Problem statement:
Below this line is the material. Write out only its lines from the one containing "Switch to the Settings tab" through the one containing "Task: Click into the Skriv kommentar field", both kept, exactly.

*** Supplied material Section Begins ***

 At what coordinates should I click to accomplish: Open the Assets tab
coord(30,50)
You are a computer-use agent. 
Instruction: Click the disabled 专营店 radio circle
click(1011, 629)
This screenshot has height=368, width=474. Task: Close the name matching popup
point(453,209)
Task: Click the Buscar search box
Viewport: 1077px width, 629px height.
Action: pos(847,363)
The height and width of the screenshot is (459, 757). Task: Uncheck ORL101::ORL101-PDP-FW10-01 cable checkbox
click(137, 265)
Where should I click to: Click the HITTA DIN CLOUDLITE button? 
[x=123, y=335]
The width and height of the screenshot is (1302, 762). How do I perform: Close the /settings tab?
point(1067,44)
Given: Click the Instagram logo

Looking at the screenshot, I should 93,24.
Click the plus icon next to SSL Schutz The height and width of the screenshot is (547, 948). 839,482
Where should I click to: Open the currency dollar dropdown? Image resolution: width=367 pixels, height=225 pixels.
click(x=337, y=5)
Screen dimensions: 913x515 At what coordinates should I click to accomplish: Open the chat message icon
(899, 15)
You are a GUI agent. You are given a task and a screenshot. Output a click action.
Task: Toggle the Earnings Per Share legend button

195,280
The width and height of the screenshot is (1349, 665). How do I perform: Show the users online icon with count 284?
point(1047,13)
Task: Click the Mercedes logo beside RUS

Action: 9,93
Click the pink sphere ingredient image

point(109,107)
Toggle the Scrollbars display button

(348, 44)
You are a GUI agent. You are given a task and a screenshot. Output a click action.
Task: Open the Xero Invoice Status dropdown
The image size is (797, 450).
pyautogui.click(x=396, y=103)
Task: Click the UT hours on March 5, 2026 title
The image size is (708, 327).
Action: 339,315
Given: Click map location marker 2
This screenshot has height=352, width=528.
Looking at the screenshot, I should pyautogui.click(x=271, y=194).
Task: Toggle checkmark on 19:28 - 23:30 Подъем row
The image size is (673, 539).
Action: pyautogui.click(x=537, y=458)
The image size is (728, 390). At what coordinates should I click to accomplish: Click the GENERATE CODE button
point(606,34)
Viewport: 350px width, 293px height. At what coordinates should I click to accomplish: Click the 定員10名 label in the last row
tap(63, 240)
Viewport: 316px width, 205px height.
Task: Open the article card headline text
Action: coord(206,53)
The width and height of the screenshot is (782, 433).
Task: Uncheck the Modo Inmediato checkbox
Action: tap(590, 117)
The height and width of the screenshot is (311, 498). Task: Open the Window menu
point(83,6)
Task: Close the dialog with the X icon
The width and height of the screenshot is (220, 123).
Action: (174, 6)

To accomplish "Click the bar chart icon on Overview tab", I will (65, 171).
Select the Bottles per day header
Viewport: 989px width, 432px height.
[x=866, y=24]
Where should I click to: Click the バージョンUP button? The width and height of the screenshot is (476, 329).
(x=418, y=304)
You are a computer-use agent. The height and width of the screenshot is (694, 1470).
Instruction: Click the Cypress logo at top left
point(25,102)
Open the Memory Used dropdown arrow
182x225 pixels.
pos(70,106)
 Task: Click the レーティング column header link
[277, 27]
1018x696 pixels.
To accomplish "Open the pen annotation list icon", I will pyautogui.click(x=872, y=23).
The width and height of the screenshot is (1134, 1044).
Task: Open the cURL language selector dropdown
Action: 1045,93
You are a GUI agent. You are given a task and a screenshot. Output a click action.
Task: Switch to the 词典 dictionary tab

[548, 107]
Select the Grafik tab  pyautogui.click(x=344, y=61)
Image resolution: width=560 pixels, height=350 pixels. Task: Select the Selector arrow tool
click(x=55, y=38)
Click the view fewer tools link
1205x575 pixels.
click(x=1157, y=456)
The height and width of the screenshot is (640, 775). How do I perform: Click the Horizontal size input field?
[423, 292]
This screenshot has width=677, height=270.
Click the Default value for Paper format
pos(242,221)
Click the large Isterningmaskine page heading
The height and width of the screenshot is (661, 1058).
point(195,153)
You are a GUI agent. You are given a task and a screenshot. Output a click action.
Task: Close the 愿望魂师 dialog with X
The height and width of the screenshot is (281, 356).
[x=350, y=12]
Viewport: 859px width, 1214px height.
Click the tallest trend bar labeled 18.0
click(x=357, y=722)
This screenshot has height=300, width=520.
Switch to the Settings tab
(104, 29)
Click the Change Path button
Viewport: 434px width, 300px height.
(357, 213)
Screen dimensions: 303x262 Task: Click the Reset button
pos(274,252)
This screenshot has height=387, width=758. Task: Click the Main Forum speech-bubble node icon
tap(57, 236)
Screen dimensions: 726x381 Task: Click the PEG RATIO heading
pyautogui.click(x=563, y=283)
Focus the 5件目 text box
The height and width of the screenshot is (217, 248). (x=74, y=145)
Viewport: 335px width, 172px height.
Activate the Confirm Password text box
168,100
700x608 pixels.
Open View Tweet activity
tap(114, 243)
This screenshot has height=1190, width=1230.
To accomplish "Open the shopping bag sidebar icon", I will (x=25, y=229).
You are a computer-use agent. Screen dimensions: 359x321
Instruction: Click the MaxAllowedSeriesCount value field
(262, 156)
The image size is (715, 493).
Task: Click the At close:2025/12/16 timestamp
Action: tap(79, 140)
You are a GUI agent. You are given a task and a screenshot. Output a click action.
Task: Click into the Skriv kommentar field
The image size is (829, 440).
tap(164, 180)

*** Supplied material Section Ends ***

The answer:
Switch to the Settings tab
(104, 29)
Click the Change Path button
Viewport: 434px width, 300px height.
(357, 213)
Screen dimensions: 303x262 Task: Click the Reset button
pos(274,252)
This screenshot has height=387, width=758. Task: Click the Main Forum speech-bubble node icon
tap(57, 236)
Screen dimensions: 726x381 Task: Click the PEG RATIO heading
pyautogui.click(x=563, y=283)
Focus the 5件目 text box
The height and width of the screenshot is (217, 248). (x=74, y=145)
Viewport: 335px width, 172px height.
Activate the Confirm Password text box
168,100
700x608 pixels.
Open View Tweet activity
tap(114, 243)
This screenshot has height=1190, width=1230.
To accomplish "Open the shopping bag sidebar icon", I will (x=25, y=229).
You are a computer-use agent. Screen dimensions: 359x321
Instruction: Click the MaxAllowedSeriesCount value field
(262, 156)
The image size is (715, 493).
Task: Click the At close:2025/12/16 timestamp
Action: tap(79, 140)
You are a GUI agent. You are given a task and a screenshot. Output a click action.
Task: Click into the Skriv kommentar field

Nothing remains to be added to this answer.